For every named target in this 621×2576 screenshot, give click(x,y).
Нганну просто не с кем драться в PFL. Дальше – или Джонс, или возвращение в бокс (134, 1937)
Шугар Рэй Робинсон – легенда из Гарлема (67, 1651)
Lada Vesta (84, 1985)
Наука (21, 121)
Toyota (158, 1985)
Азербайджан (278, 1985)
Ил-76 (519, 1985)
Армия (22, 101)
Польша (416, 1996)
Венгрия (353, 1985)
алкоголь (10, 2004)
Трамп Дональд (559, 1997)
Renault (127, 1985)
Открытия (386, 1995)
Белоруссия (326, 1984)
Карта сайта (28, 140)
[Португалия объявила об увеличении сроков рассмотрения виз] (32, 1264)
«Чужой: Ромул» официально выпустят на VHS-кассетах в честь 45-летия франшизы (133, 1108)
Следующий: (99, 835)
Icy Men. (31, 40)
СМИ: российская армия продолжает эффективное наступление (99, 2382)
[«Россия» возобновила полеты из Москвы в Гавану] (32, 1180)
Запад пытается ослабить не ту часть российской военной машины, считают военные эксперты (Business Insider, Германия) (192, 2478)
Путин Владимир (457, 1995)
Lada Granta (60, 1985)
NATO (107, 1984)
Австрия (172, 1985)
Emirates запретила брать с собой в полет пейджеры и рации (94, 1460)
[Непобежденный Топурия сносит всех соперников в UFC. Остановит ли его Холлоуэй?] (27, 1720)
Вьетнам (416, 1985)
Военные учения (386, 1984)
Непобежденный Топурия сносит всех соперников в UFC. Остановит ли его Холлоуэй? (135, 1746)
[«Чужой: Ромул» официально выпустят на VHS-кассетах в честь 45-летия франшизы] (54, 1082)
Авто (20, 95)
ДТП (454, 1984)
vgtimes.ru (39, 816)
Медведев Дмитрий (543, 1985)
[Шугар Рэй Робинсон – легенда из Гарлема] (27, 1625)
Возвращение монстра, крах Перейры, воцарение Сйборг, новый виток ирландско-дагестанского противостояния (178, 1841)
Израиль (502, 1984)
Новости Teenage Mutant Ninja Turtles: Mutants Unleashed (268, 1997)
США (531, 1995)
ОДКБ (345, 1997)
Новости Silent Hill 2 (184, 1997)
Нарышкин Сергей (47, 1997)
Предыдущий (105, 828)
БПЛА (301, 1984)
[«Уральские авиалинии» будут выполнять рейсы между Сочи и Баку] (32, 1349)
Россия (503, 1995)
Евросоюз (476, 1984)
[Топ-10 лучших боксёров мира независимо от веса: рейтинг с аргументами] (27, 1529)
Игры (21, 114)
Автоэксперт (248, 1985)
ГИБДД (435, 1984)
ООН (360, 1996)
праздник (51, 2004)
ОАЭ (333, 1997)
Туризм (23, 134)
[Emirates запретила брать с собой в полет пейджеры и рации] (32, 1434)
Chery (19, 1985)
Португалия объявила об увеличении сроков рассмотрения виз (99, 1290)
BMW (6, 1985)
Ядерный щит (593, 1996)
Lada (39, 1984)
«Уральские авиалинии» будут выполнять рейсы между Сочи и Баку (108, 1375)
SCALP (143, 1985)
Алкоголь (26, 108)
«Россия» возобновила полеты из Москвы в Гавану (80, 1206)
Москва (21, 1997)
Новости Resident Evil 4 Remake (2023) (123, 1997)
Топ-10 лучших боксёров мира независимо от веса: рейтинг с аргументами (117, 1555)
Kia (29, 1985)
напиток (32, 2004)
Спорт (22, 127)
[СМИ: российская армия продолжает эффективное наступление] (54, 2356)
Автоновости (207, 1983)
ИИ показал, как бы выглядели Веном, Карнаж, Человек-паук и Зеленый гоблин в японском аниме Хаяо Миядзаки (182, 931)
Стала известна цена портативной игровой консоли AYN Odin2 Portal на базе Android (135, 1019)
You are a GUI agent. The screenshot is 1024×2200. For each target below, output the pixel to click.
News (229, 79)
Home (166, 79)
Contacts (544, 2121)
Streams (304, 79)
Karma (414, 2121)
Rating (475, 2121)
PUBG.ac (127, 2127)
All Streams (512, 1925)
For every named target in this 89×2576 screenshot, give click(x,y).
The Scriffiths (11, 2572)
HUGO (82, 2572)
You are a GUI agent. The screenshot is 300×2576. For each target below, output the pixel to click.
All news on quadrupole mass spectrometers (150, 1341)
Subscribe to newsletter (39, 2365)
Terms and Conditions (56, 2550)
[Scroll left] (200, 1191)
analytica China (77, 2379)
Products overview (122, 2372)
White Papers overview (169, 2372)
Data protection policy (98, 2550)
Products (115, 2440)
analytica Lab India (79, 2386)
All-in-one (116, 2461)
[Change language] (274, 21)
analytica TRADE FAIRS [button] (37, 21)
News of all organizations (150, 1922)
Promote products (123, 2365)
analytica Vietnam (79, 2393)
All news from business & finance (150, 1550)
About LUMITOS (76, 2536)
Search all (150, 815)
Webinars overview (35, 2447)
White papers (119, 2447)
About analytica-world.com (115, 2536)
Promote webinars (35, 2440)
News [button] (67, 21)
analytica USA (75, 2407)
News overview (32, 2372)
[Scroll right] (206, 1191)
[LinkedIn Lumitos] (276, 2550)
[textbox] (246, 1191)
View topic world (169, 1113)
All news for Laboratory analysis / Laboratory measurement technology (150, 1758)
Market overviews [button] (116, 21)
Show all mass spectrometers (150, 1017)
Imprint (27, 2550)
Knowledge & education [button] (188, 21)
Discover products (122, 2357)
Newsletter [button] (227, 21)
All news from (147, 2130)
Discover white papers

━━━━━━━━

◆ TO DO ◆
From the listing above, work out the number of lines that contain "screenshot" and give only that.

◆ RESULT OF THIS EXERCISE ◆
4